Segment Start: Dataset entries

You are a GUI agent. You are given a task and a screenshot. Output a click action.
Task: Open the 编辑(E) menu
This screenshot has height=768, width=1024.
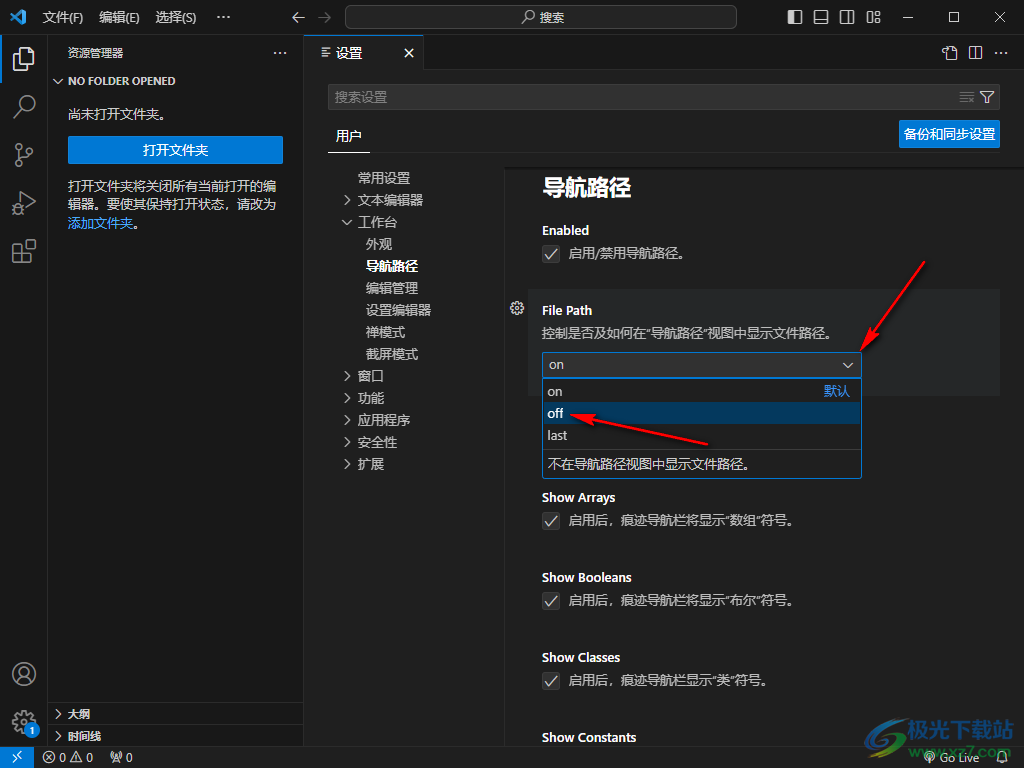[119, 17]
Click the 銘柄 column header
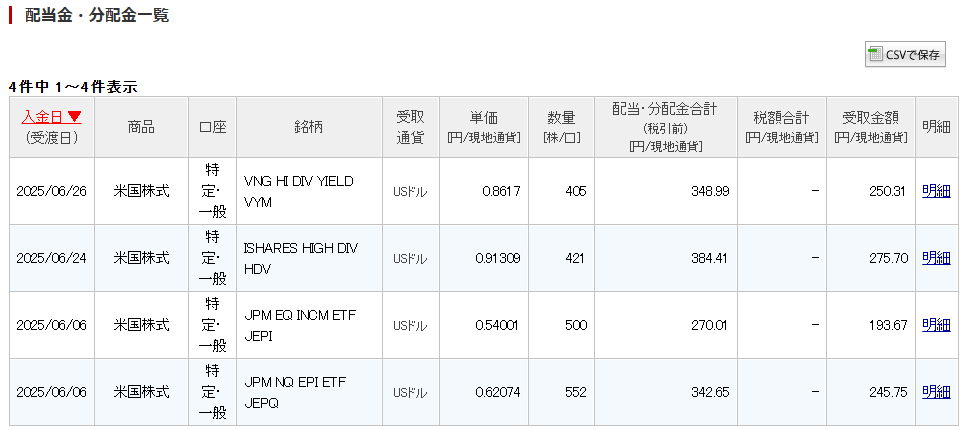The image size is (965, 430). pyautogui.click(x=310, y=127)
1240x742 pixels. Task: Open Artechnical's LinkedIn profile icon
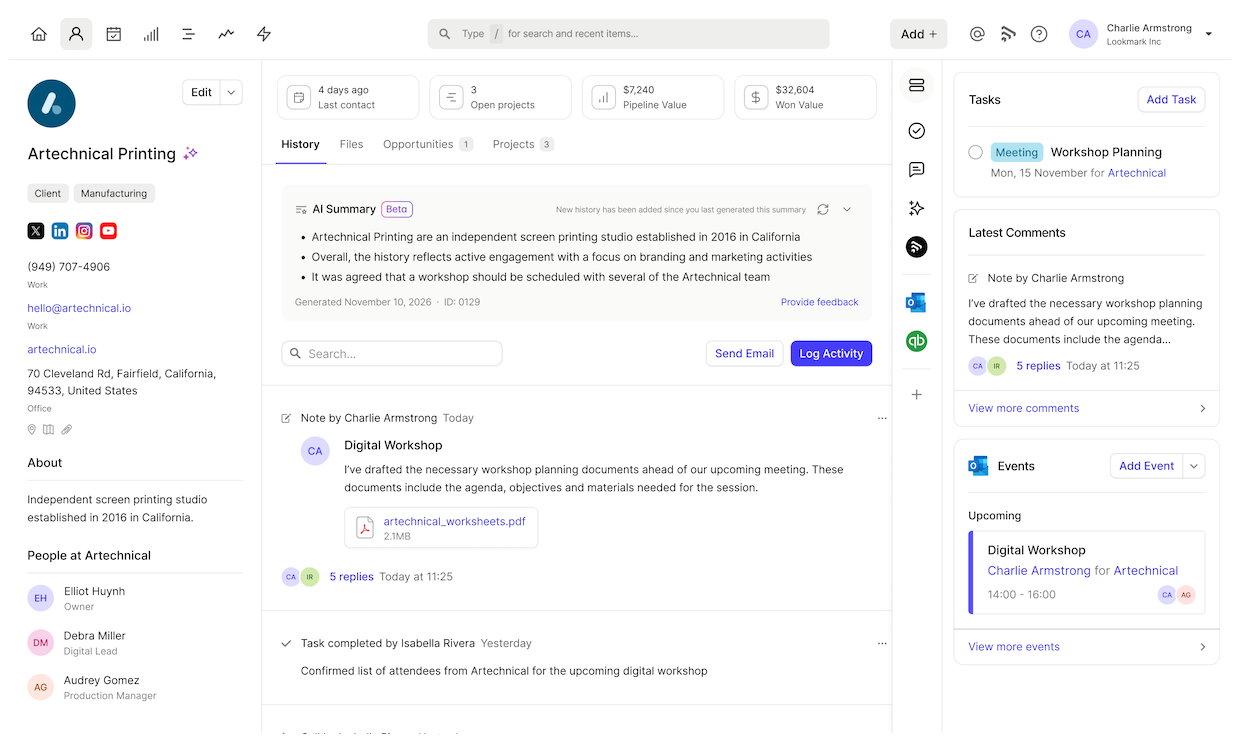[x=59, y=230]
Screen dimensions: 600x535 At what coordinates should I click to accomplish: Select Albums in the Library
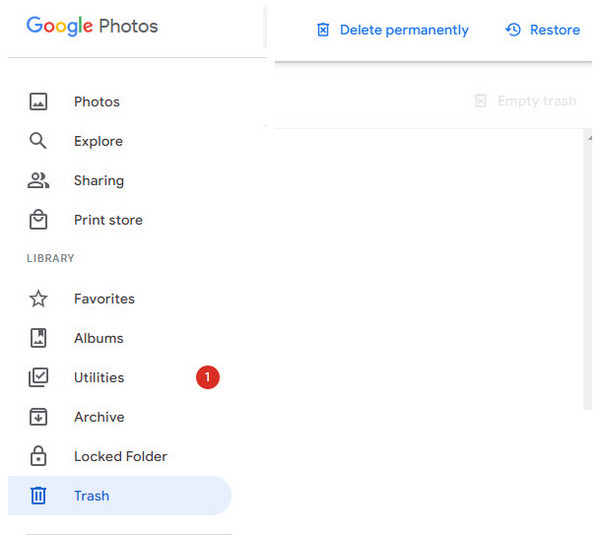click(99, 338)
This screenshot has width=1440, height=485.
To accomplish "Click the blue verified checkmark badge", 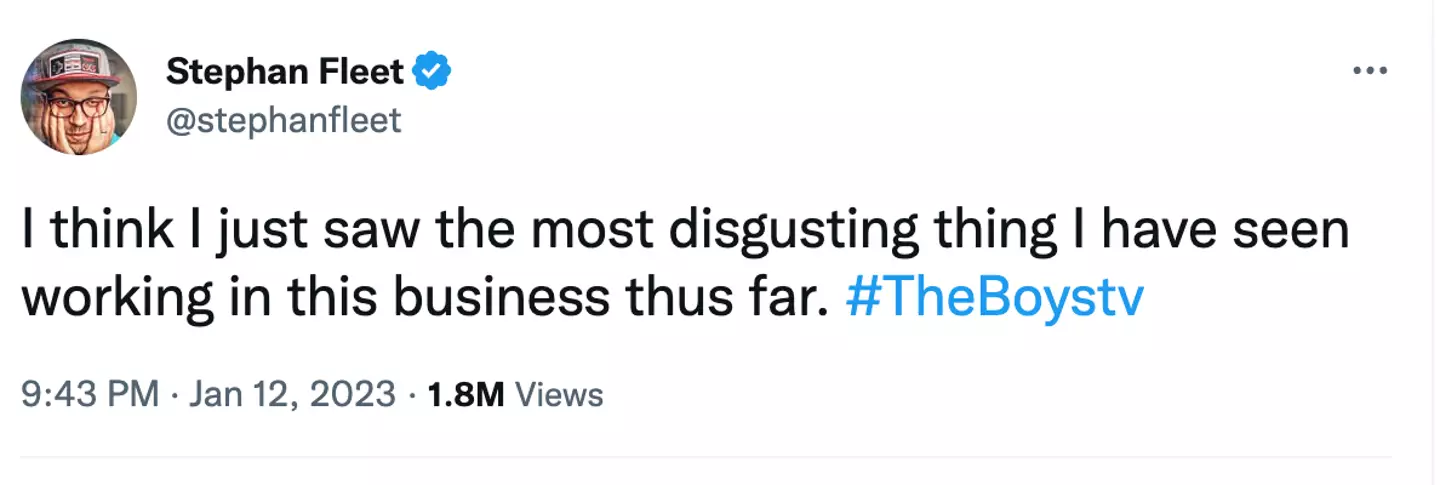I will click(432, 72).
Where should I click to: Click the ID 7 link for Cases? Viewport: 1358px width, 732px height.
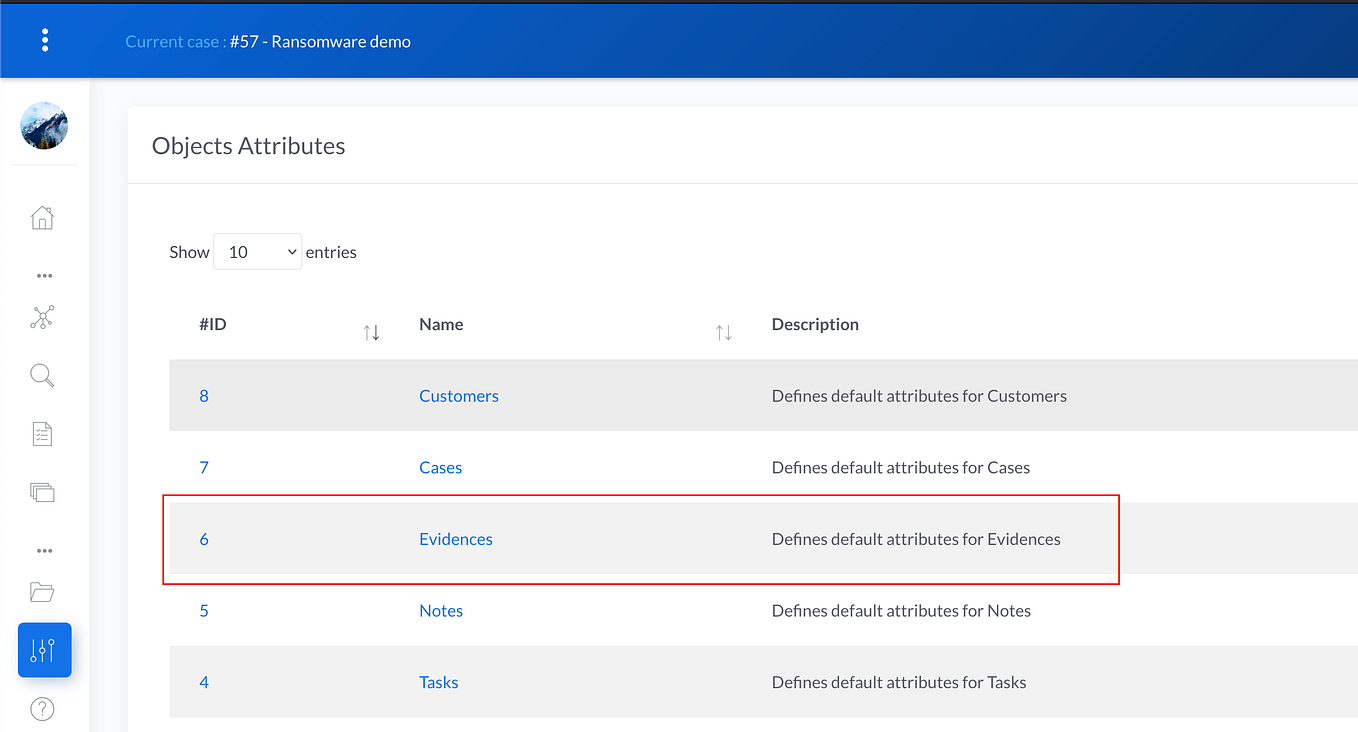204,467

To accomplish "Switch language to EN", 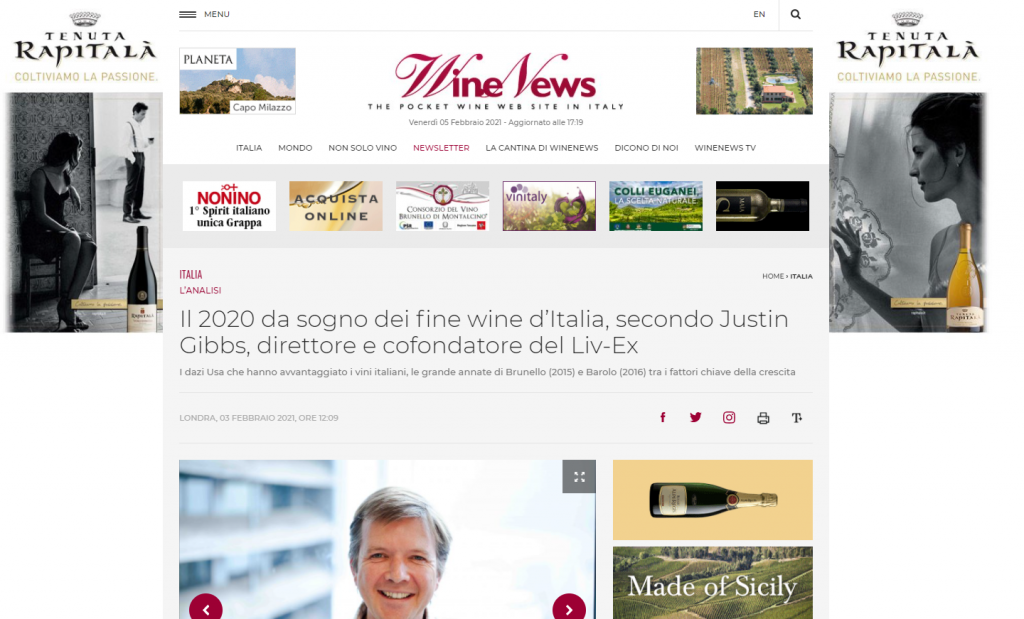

Segment End: Dataset entries

→ Your objective:
Where the line with "Where should I" appears, begin there and transcribe exactly through the last line of the data, leaving all pictures aside.

→ Task output:
Where should I click to: Click the ID 7 link for Cases? Viewport: 1358px width, 732px height.
204,467

To accomplish "Switch language to EN", 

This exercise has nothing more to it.